Page 1 of 1

Easy way to do an update only when needed

Posted: Fri May 20, 2016 11:32 am
by simc
so I`m a newbie with datastage, learning the ropes, so this might be a dumb question.

Is there and easy way/stage to do this?

So I want to insert new, and only update rows that have changed. Something like the SCD stage, but without the surrogate key.

For simplicity sake, three fields: Key, Data, Mod_Date

- new Key.....insert with sysdate as Mod_Date
- existing Key with existing Data.... do nothing
- Existing Key with new data... update row with sysdate as Mod_Date

It`s a simple/common task, I'm hoping there is a simple/common solution that I just don't know yet.

Thanks!
Charles

Posted: Fri May 20, 2016 12:16 pm
by rkashyap
Depending on the size of source and target data, this requirement can be met with multiple designs. For a "reasonable size" of target, see Change Capture and Change Apply stages in Parallel Job Developer's Guide.

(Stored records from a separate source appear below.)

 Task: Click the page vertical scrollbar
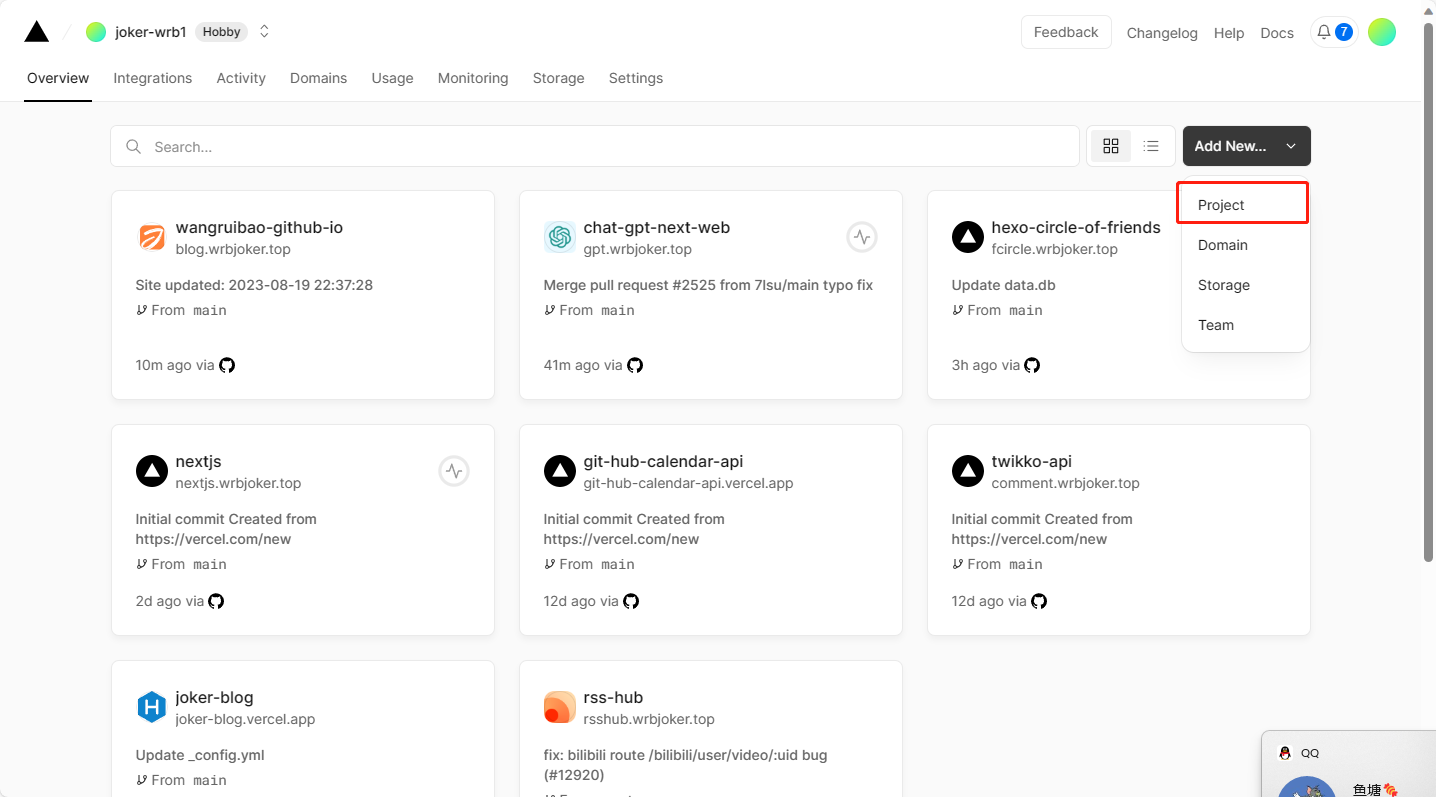click(1429, 300)
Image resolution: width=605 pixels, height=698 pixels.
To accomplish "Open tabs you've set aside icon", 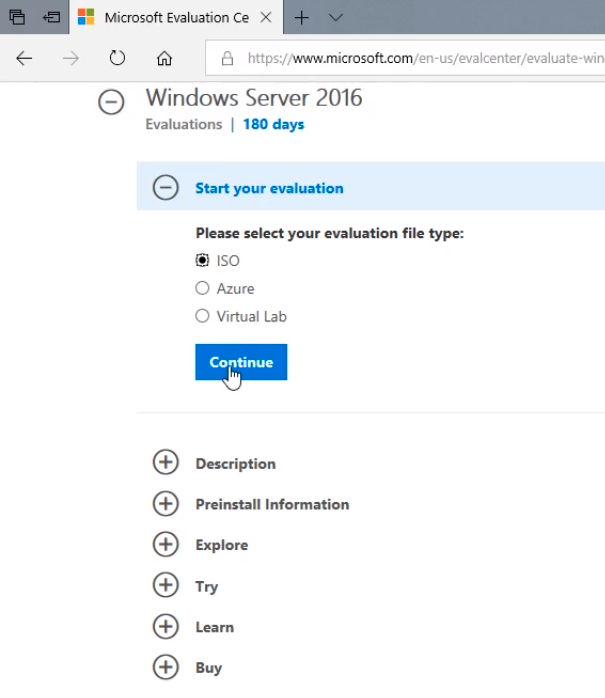I will (17, 17).
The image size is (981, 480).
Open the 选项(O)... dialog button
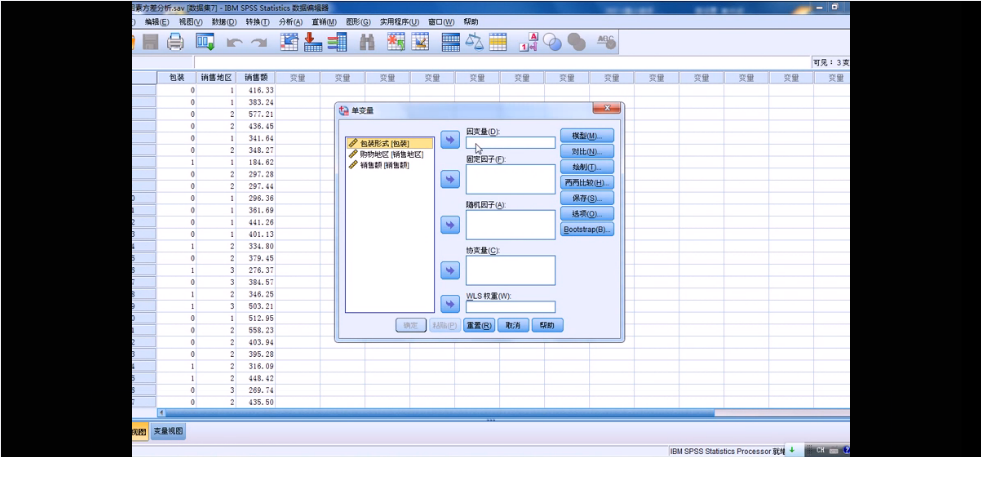click(586, 214)
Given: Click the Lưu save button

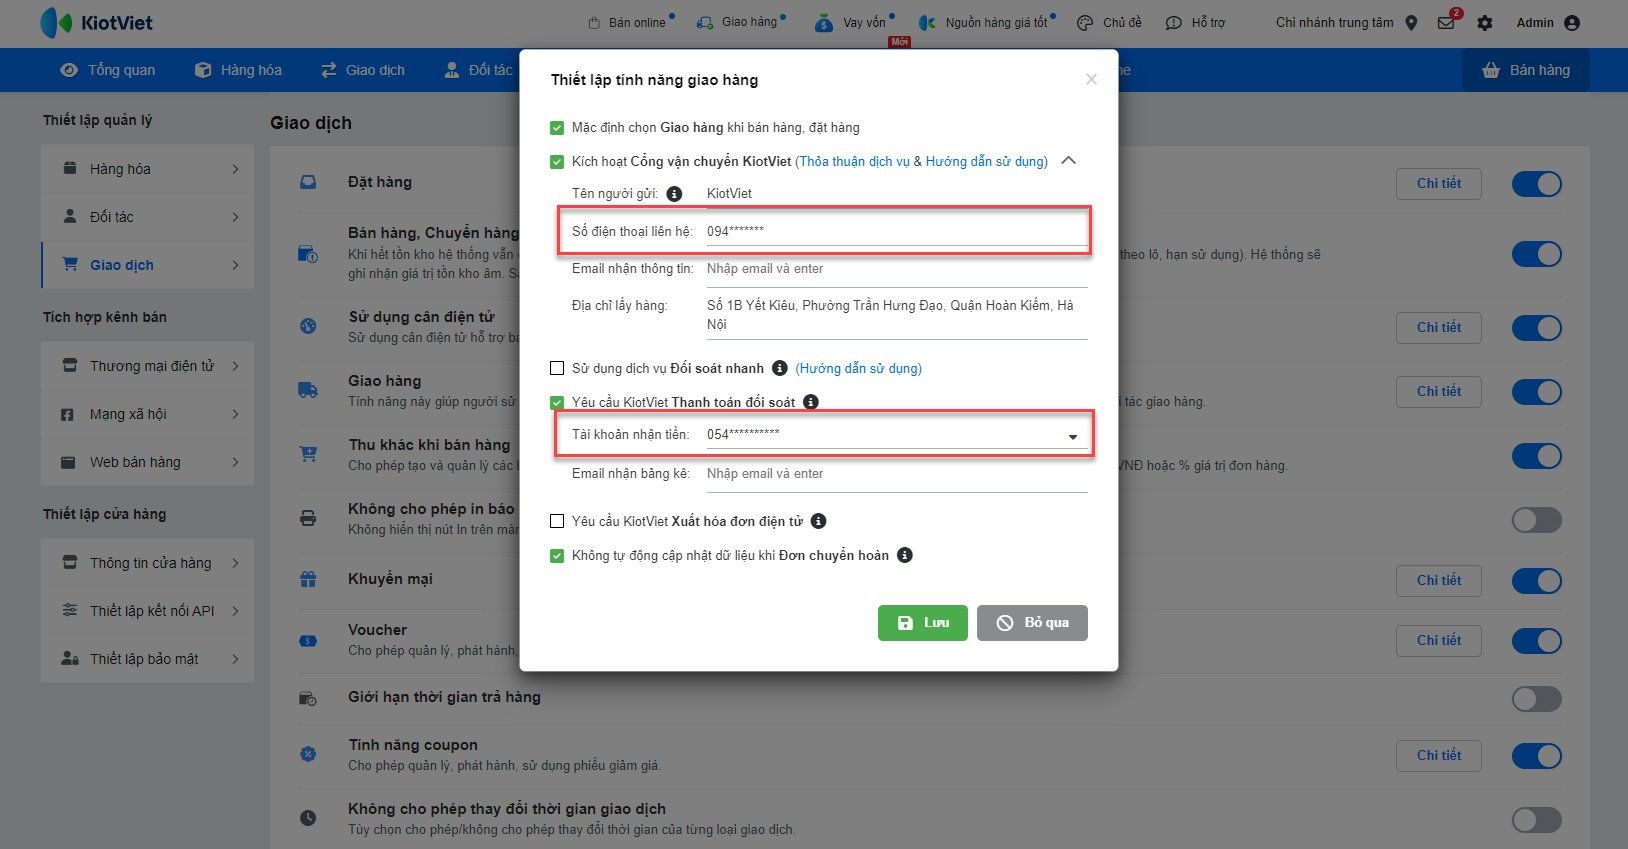Looking at the screenshot, I should (922, 622).
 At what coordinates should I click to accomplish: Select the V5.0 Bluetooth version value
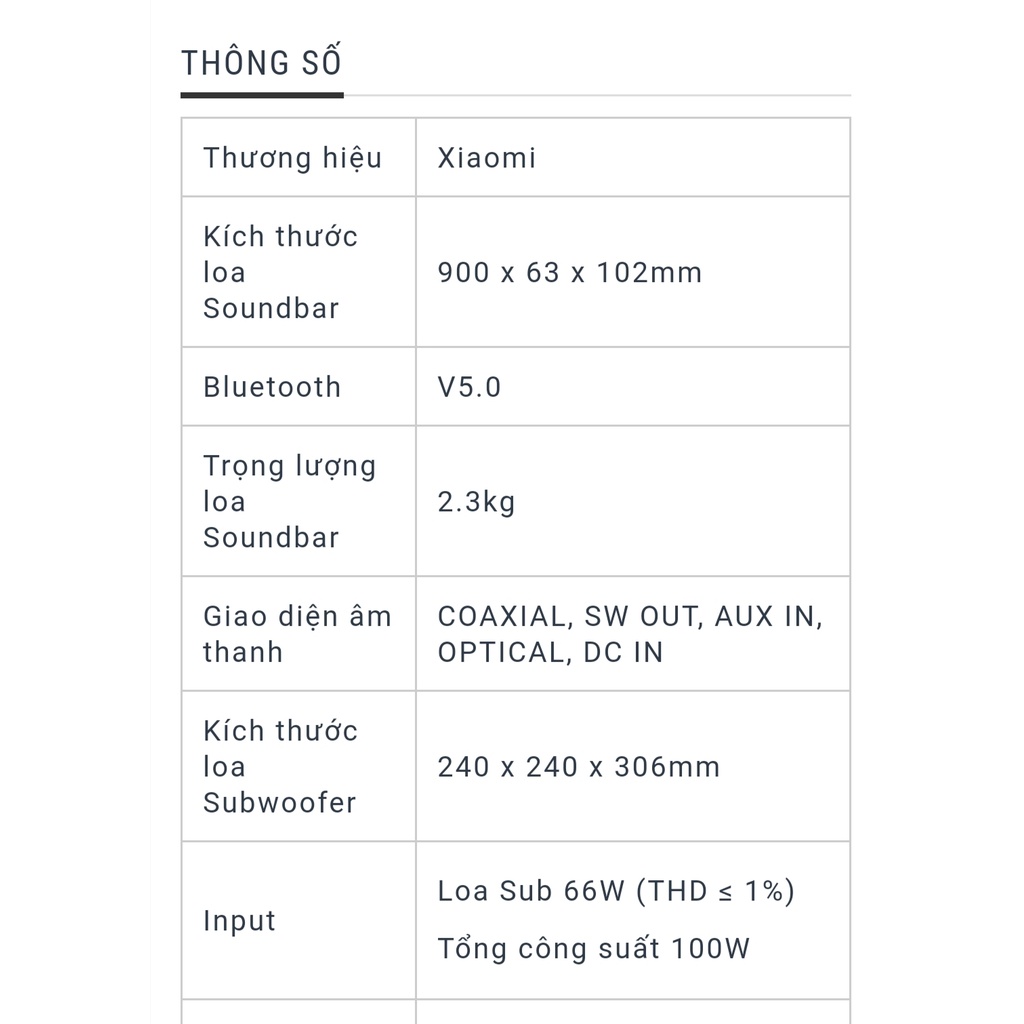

Posted: Fri May 20, 2016 2:08 pm
by simc
Awesome, Thank you, that's worked great.

Also, that book is gonna be my bible. I almost want a hard copy!

Posted: Mon May 23, 2016 4:32 am
by ray.wurlod
Maybe you would also like to know that there's a manual called the Parallel Job Advanced Developer's Guide, plus a whole heap of good technical documentation on developerWorks, plus a number of RedBooks dealing with various DataStage topics.

Posted: Tue May 24, 2016 7:52 am
by simc
Thanks Ray! I'll look those up too.